The headline result is approximately an order-of-magnitude speedup over ASE on small systems for all tested models, with substantially larger gains in some cases (Cohen et al., 8 Aug 2025). A specific example is that MACE-MPA-0 can run 500 16-atom systems in parallel with throughput about 100× faster than serial execution (Cohen et al., 8 Aug 2025). The paper further argues that atoms per second is the most informative throughput metric because it reflects both system size and batch efficiency. This choice of metric is consequential because it shifts attention away from traditional molecular-dynamics reporting conventions such as nanoseconds per day, which do not compare heterogeneous batched workloads as directly.
In unbatched runs, throughput scales slightly sublinearly with system size, and MACE becomes the fastest at larger sizes despite not being the fastest for the smallest systems (Cohen et al., 8 Aug 2025). In batched runs, system size matters much less, because many systems are processed simultaneously and differences are dominated by graph construction and model-specific overheads rather than per-system dynamics. This suggests that the TorchSim performance model is governed less by classical timestep integration costs and more by the architecture of the potential evaluator.

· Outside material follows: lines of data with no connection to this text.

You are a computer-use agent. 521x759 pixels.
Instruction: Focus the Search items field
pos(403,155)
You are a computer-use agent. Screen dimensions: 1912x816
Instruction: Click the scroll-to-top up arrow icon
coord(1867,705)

7. Package organization, ecosystem context, and limitations
The appendix-level package structure described in the paper presents TorchSim as a modular framework with components including models, optimizers, integrators, autobatching, neighbors, io, state, md, nvt, nve, npt, monte_carlo, properties, correlations, math, and transforms, together with model-specific integrations such as mace, sevennet, mattersim, fairchem, graphpes, and metatomic (Cohen et al., 8 Aug 2025). This organization indicates that TorchSim is intended as a general simulation environment rather than as a narrowly specialized batched molecular-dynamics wrapper.

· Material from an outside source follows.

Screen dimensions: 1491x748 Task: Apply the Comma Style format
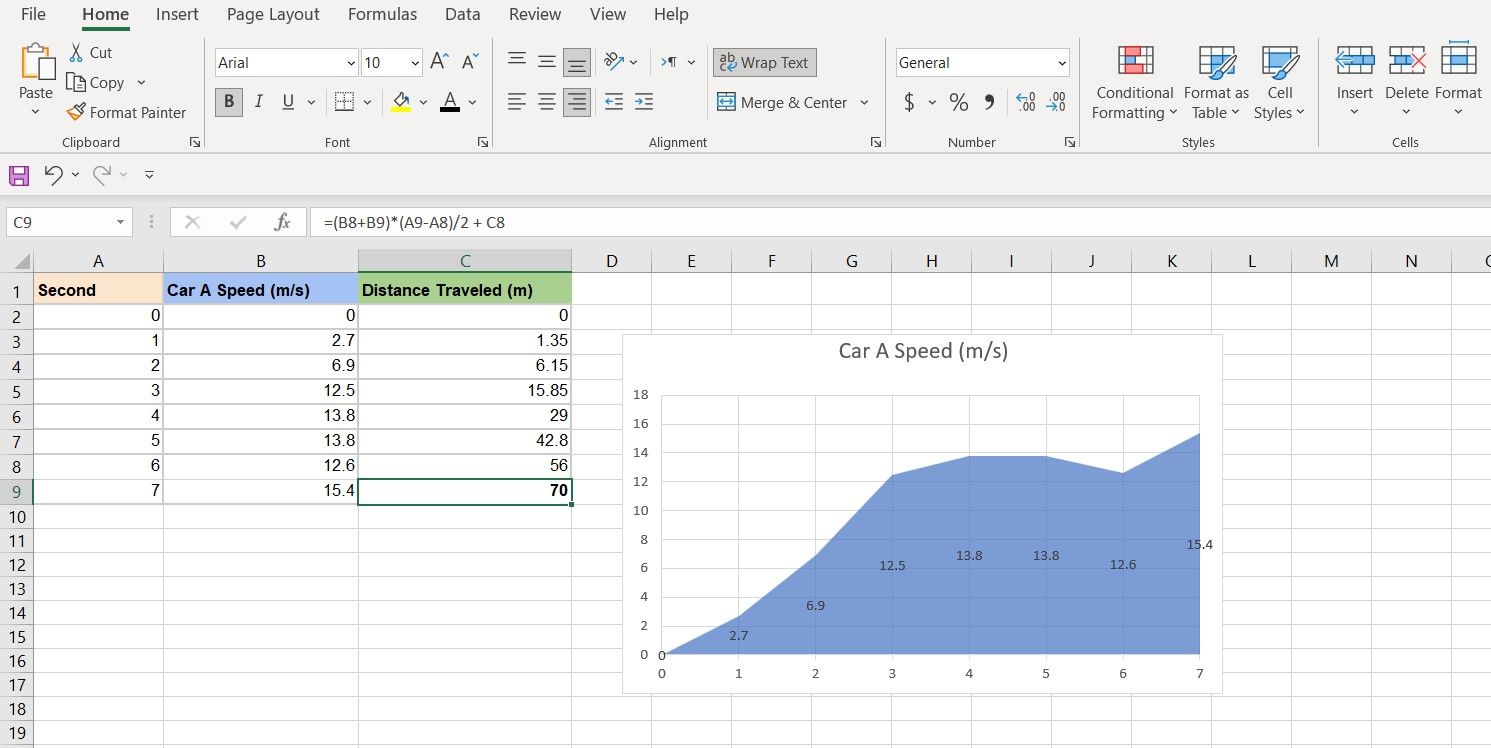point(988,101)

In relation to prior software, the paper positions TorchSim against ASE, LAMMPS, and HOOMD-blue on the grounds that those frameworks are not centered on PyTorch-native MLIPs or differentiable batched workflows (Cohen et al., 8 Aug 2025). It also places itself alongside differentiable simulation frameworks such as TorchMD (Thölke et al., 2022) and JAX MD (Schoenholz et al., 2019), while claiming broader materials-informatics integration and batched multi-system execution support (Cohen et al., 8 Aug 2025). The comparison table summarized in the source states that TorchSim supports batching, diverse MLIPs, differentiability, pure Python, and GPU dynamics, while multi-GPU support is not yet available (Cohen et al., 8 Aug 2025).
That last point is central to the present scope of the engine. The source explicitly notes future work on multi-GPU and multi-node execution, which indicates that the published version is currently oriented toward single-accelerator high-throughput workloads rather than distributed execution (Cohen et al., 8 Aug 2025). This is not a minor engineering omission but a defining limitation of the initial release. A plausible implication is that TorchSim is best understood as a throughput-oriented GPU-native engine for MLIP-heavy simulation and optimization pipelines, with scalability currently derived from batching across many systems rather than from distributed parallelism across large hardware ensembles.